Che rapporto ha, invece, con Internet, dove l’occhio è costantemente stimolato, l’estetica è centrale, le notizie sono un susseguirsi di input e colori, flash che, talvolta, abbagliano e confondono?
Internet, per le sue potenzialità, è un canale da conoscere e non certo da demonizzare. Se usato correttamente, può aiutare chi fa informazione a raggiungere un bacino sempre più ampio di utenti che sono quotidianamente connessi. Per questo, non toglierei energie alla radio e alla televisione per convogliarle sul web: ricordiamoci che spesso il lettore segue dal proprio laptop o mobile trasmissioni radiofoniche e televisive. Tutto ciò però rappresenta una sfida per chi fa informazione e anche per l’azienda SRG-SSR: è sempre più evidente che si deve essere capaci di contrastare quella tendenza per la quale l’online sarebbe un semplice serbatoio di notizie leggere, dove è concesso scrivere male o in modo approssimativo. Intenet deve essere un mezzo di informazione al pari di altri e quindi anche sui siti di notizie online è lecito aspettarsi titoli giusti, ponderati e fatti bene, ma anche occhielli scritti con sintesi e testi che sono comprensibili.
Restando in tema di chiarezza espositiva oltre che contenutistica, lo scorso 10 giugno, il Consiglio nazionale si è allineato con le posizioni espresse dal Consiglio degli Stati: è stata “scampata” un’eventuale imposizione, tra gli altri, di limiti di lunghezza ai testi pubblicati online. Da giornalista è soddisfatto di questa decisione?
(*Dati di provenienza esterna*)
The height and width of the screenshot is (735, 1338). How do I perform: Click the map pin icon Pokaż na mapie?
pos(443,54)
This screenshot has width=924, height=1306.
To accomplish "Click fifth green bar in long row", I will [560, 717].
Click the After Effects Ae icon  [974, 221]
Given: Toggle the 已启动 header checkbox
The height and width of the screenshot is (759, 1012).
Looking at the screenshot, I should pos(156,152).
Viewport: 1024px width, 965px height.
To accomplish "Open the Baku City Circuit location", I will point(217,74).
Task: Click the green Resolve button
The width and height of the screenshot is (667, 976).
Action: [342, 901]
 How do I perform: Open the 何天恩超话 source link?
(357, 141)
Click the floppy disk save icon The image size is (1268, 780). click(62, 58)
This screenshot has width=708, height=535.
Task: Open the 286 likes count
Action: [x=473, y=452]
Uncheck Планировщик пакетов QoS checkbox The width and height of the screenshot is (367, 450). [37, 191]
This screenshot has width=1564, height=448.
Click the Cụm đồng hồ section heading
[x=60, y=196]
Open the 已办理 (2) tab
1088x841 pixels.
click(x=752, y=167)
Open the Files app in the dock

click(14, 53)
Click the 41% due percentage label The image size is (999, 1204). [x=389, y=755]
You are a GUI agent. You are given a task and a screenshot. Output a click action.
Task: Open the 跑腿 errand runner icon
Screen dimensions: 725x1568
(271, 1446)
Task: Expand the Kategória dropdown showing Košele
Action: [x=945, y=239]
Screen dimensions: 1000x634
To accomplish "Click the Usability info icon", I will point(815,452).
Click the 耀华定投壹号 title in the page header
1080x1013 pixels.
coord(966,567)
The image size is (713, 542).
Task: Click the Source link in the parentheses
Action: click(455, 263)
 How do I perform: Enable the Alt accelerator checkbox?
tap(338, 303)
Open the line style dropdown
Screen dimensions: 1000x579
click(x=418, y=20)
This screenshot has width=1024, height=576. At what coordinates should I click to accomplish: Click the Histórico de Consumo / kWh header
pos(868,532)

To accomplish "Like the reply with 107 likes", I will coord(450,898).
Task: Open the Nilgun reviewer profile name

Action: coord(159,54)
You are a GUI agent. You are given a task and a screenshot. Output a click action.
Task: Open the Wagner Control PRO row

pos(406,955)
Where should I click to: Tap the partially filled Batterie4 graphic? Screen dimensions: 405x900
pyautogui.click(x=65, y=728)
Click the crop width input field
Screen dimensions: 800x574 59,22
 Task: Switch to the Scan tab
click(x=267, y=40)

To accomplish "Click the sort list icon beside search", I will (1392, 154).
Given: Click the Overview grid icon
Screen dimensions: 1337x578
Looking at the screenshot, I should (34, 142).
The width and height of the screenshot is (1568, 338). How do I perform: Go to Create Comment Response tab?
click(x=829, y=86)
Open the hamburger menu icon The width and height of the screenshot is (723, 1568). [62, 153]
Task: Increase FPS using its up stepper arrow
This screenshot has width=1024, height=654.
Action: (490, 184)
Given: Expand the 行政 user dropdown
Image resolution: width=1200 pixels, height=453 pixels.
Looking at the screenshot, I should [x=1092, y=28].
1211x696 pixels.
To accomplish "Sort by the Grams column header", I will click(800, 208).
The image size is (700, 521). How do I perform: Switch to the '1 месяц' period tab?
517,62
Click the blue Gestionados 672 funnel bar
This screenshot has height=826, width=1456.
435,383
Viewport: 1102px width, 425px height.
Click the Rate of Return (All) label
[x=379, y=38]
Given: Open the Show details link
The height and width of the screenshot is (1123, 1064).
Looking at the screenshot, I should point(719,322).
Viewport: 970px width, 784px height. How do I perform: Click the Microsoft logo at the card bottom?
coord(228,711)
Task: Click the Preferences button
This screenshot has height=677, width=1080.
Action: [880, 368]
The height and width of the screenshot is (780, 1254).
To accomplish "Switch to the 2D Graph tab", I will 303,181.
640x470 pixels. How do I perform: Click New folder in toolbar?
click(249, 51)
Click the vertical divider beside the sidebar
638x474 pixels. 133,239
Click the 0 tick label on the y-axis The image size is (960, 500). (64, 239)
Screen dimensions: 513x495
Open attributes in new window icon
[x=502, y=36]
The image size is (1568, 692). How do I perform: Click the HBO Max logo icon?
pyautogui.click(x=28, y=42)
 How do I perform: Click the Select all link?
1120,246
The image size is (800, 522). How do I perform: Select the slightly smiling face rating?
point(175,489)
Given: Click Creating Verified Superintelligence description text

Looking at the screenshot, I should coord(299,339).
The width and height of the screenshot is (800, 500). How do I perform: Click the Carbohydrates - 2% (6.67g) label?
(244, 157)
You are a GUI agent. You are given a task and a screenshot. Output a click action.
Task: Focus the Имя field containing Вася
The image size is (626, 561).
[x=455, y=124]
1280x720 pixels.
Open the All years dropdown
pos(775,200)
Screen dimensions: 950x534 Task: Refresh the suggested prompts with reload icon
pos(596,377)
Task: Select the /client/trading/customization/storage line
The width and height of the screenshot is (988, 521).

Piu che soddisfatto penso sia una decisione la quale permette al servizio pubblico di essere tale, ovvero di venir messo nella condizione di intervenire e informare l’utenza con tutta la sua capacità qualitativa e quantitativa. D’altra parte, non c’è Paese a noi vicino, che vieti al servizio pubblico di fare il proprio lavoro anche sulla piattaforma online. Naturalmente, l’aver a disposizione un numero di battute potenzialmente illimitato per informare non significa che i principi di sintesi, chiarezza, oggettività e qualità possano passare in secondo piano. Lo dico in un altro modo: può cambiare il vettore tramite cui si fa informazione, ma ciò non deve andare a discapito della credibilità, fondatezza, serietà, accuratezza, curiosità.
In un mondo dove le notizie corrono veloci e sono date altrettanto velocemente, è ancora possibile formare dei buoni giornalisti?
Non solo è possibile. Io direi che è necessario. Un servizio pubblico che sia di qualità e concorrenziale rispetto ad altri canali privati deve poter contare su persone preparate e che continuino a fare ricerca e a formarsi. Come ex-presidente della Corso di giornalismo della Svizzera italiana, carica che ho assunto nel 2016, ho visto tanti giovani stimolati a prepararsi e volenterosi di imparare. Meno incoraggiante, secondo me, è l’atteggiamento di alcuni colleghi che occupano già da tempo ruoli e spazi nel mondo dell’informazione: a sembra venir meno la voglia di aggiornarsi su nuove realtà, tecnologie e linguaggi. Non possiamo aspettare che le cose vadano avanti per inerzia. Un servizio pubblico assolve al suo compito prioritariamente puntando sulla qualità e sulla credibilità del suo prodotto. E questo significa saper preservare la professionalità del personale.
Lei ha sottolineato l’importanza della formazione per quanti scelgono di dedicarsi al giornalismo, radiofonico, televisivo o online. C’è poi un altro tipo di “formazione”, o meglio un cambio di mentalità, che riguarda chi si informa sul web. Mi riferisco alla questione del pagamento per accedere alle notizie dai siti giornalistici online.
Se cambia l’atteggiamento del giornalista deve cambiare anche quello del consumatore. Così come paghiamo per l’acquisto di un giornale cartaceo, allo stesso modo è giusto, necessario e indispensabile pagare per le notizie pubblicate online perché solo sulla base della sostenibilità economica si possono offrire prodotti validi, indipendenti e autonomi dalle logiche della pubblicità. Direi quindi che è nel nostro interesse pagare per un prodotto giornalistico, tradizionale o digitale.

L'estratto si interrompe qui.